You'll see a lot of amateurs up in the canyons. But at this spillway site, forget it. Gold has a specific gravity of 19, common rock like these photos is around 3. With all the churning here the gold will all be on the bottom, it always is. A few nuggets might be found in those exposed crevices (if you can get permission to get in there) but it wouldn't be economically rational to process all that waste material to extract gold.
When gold first shot up to $300/oz (1980?) our mining claim got overrun with yahoos, who even stole all our hidden camping gear. I think many were recently released ex-cons who had heard the wild legends. At the end of summer those guys were still starving, none had made wages.
Each time there is a gullywasher winter a new crop of yahoos arrives, a few of them find gold, most just find a little color.

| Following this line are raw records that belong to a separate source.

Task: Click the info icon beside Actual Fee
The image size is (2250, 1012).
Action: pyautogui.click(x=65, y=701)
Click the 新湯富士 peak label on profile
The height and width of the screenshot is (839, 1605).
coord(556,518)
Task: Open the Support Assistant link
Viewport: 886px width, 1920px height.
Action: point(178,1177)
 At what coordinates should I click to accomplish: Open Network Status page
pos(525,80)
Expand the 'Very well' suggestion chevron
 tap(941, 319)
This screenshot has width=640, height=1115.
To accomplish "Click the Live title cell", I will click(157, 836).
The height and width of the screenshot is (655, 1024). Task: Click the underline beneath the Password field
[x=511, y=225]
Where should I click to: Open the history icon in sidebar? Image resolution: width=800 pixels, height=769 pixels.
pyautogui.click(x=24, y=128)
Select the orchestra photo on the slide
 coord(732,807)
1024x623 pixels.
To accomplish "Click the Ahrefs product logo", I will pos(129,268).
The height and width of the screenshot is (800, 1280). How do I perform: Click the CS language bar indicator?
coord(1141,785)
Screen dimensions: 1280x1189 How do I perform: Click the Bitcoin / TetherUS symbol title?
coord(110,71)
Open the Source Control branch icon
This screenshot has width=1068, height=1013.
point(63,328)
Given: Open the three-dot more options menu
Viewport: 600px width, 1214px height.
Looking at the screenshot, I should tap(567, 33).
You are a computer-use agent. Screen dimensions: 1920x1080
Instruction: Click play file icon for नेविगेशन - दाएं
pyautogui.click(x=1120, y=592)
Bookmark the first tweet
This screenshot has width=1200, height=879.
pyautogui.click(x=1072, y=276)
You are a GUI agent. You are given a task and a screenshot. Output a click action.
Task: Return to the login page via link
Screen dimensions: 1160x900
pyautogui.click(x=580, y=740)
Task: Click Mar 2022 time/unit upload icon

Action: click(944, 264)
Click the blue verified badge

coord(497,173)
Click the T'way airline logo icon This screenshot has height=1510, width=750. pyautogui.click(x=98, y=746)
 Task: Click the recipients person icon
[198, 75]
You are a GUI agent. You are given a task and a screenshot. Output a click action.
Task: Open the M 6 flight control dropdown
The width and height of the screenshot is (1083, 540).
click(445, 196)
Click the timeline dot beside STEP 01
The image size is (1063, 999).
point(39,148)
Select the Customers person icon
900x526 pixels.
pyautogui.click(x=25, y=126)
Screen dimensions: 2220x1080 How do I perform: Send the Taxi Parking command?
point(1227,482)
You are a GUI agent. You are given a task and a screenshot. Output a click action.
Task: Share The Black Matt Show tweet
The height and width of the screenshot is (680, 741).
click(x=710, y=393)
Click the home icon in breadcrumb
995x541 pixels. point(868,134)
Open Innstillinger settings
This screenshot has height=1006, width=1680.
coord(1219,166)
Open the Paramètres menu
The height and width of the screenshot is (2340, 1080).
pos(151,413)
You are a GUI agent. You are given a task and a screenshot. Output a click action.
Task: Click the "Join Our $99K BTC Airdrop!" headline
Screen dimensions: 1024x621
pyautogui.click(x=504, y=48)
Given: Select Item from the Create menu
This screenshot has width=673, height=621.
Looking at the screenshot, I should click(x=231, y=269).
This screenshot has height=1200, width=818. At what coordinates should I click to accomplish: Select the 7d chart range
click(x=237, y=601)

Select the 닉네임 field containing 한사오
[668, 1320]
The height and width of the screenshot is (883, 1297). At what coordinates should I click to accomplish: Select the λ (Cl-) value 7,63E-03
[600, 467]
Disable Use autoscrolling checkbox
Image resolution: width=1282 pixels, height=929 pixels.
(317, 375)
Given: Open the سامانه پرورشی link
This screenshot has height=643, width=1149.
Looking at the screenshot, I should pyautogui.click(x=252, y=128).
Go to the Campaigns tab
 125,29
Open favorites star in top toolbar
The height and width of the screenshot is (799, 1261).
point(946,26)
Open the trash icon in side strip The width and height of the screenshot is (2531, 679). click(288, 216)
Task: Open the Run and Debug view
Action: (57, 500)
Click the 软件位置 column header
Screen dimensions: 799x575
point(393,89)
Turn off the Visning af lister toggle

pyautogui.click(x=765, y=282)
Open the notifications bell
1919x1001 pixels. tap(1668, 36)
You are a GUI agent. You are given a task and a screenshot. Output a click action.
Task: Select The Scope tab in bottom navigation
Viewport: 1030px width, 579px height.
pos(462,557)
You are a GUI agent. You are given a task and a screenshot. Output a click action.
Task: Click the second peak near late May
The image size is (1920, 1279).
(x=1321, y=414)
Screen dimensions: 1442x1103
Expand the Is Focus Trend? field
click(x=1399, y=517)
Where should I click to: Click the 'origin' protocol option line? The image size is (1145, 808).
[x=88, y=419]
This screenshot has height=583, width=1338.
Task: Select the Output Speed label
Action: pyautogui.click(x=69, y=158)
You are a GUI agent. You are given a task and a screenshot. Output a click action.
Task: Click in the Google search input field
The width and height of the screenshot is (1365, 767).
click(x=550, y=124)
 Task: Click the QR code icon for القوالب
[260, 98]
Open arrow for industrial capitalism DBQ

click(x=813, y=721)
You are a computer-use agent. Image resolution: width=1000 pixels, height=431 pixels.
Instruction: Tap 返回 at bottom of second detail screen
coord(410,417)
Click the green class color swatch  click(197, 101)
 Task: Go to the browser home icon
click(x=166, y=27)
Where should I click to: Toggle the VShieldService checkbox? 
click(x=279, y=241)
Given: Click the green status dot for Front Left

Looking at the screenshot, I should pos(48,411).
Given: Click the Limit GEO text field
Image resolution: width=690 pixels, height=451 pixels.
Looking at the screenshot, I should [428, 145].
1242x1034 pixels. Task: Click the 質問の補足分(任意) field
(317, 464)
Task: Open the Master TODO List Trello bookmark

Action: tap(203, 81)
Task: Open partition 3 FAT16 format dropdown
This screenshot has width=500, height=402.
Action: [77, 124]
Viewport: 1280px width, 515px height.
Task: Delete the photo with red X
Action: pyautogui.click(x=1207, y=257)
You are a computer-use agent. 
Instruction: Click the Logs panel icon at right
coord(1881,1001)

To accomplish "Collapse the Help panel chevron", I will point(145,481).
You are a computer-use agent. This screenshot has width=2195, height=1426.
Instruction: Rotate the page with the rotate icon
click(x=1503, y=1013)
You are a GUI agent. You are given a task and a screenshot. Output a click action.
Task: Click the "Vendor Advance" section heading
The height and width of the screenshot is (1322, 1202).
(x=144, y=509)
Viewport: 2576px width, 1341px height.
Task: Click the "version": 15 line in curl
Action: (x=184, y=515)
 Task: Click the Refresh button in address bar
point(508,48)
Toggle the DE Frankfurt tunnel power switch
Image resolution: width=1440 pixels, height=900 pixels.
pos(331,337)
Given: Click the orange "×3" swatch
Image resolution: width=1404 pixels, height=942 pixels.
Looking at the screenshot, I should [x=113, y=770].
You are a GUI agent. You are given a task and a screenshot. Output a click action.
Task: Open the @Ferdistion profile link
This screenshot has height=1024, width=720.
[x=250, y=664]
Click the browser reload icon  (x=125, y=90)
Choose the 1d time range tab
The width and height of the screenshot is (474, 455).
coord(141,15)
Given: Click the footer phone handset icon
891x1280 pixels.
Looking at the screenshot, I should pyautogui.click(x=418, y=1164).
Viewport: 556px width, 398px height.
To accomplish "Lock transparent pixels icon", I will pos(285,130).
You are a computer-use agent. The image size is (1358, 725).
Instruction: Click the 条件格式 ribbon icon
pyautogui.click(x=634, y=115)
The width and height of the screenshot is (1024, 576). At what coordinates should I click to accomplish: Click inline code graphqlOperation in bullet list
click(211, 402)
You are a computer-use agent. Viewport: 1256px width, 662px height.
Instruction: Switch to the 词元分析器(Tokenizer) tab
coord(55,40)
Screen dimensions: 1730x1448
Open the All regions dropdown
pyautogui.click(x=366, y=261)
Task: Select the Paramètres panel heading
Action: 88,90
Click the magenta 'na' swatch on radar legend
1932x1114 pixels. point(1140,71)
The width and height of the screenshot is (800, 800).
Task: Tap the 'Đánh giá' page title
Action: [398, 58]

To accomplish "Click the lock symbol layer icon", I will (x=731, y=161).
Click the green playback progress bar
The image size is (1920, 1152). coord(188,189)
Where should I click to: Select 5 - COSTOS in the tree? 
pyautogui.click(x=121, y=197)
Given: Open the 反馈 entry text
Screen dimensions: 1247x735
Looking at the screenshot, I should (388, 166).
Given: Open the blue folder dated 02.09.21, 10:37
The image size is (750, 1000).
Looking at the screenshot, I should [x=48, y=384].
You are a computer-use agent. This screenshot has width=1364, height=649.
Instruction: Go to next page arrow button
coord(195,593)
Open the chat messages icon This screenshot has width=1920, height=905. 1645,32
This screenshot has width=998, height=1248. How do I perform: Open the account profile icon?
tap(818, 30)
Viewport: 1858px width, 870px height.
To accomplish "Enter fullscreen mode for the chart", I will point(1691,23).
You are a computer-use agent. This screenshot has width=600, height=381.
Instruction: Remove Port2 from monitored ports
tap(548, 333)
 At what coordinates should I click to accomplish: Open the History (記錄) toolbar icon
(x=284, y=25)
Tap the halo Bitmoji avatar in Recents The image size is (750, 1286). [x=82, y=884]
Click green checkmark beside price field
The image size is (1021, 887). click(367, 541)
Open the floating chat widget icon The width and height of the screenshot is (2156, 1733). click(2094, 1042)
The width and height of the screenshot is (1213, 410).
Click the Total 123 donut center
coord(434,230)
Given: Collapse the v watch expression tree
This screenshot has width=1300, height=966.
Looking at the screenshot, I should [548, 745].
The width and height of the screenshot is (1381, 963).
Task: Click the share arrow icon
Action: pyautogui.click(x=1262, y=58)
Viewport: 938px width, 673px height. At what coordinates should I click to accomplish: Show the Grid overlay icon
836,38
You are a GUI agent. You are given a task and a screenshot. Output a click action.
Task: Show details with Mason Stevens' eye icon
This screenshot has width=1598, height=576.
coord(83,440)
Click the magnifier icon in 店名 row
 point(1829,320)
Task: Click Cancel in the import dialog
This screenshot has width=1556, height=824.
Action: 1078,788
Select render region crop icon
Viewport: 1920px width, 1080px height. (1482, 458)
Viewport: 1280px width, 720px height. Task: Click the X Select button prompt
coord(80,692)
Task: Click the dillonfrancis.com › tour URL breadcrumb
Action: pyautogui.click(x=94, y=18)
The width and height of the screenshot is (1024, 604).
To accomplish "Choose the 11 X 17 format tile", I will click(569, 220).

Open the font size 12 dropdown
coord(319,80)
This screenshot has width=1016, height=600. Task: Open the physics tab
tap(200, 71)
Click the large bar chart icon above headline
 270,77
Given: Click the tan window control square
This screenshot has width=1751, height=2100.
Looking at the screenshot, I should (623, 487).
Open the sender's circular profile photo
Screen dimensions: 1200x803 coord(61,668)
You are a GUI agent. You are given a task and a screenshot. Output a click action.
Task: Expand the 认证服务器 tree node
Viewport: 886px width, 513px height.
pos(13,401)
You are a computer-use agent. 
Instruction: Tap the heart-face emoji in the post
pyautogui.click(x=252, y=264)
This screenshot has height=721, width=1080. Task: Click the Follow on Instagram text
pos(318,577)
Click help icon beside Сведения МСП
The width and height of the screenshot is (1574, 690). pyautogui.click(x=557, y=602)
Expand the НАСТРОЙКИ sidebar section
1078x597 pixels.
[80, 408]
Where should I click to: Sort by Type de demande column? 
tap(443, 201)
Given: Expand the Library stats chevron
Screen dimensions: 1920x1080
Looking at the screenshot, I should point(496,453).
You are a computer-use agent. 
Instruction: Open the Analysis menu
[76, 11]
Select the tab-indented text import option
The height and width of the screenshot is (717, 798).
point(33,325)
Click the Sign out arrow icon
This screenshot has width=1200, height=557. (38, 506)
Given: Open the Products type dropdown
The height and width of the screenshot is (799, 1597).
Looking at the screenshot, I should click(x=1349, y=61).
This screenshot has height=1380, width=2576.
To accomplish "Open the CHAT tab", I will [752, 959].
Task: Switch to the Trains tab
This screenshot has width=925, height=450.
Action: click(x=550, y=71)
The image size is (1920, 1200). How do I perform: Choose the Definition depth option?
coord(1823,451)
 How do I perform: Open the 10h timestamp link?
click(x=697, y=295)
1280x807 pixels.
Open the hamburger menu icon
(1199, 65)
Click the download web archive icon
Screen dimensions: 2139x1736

These nuggets were shown to me by someone we hadn't seen for years, the long-lost owner of a nearby claim who stumbled into our camp at dinnertime and subtly asked us 9 different ways where the upper boundary of our claim was. I'm pretty sure he found them within our claim and he didn't own the stretch of creek upstream from it where they might have been. He had extraordinary luck for a weekend's fooling around using a metal detector, I think on the gravel benches well above the creek level. I wish we could do this well.
I finally formally abandoned the claim when the BLM's annual fees went from under $50/year to over $500 and also Fish & Game outlawed use of an engine-powered suction dredge in the trout streams. That was the end of an era, I don't think any hobby mining is a reasonable thing to do now.